Element and text position data =
____________________

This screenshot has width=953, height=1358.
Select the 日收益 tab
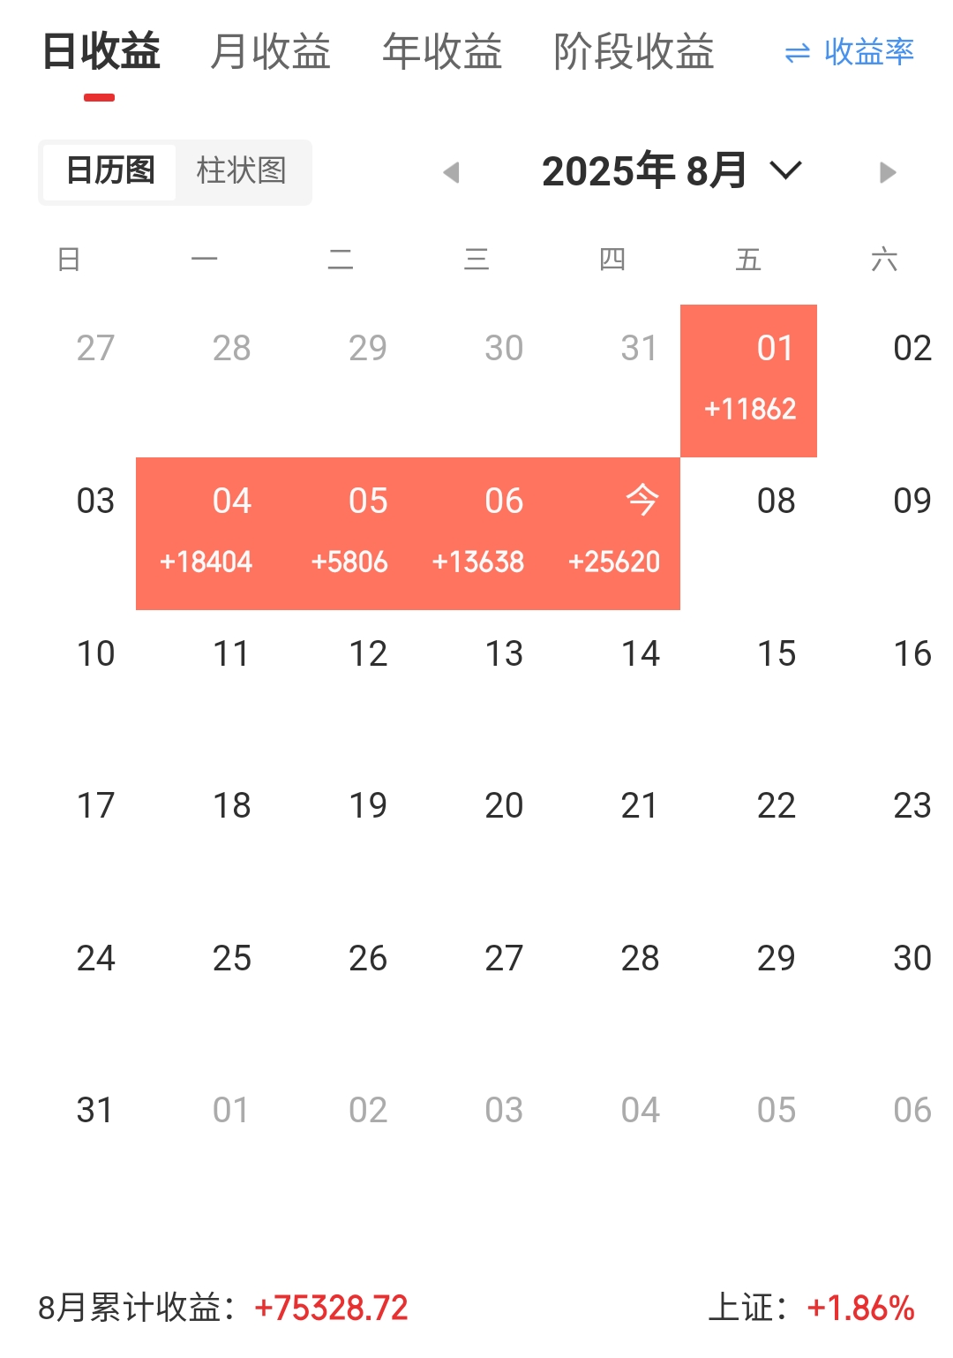(101, 51)
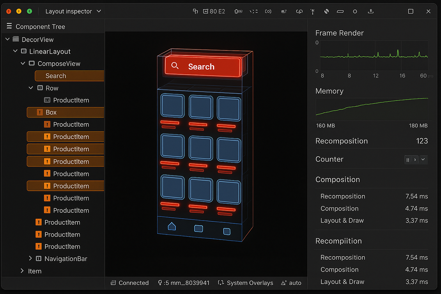Open the Counter dropdown chevron
Viewport: 441px width, 294px height.
click(423, 159)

____________________

Copy out every item above word for word, leaving the pictures out of your answer.

Exercise answer =
This screenshot has width=953, height=1358.
Select the 日收益 tab
(101, 51)
Open the Counter dropdown chevron
Viewport: 441px width, 294px height.
click(423, 159)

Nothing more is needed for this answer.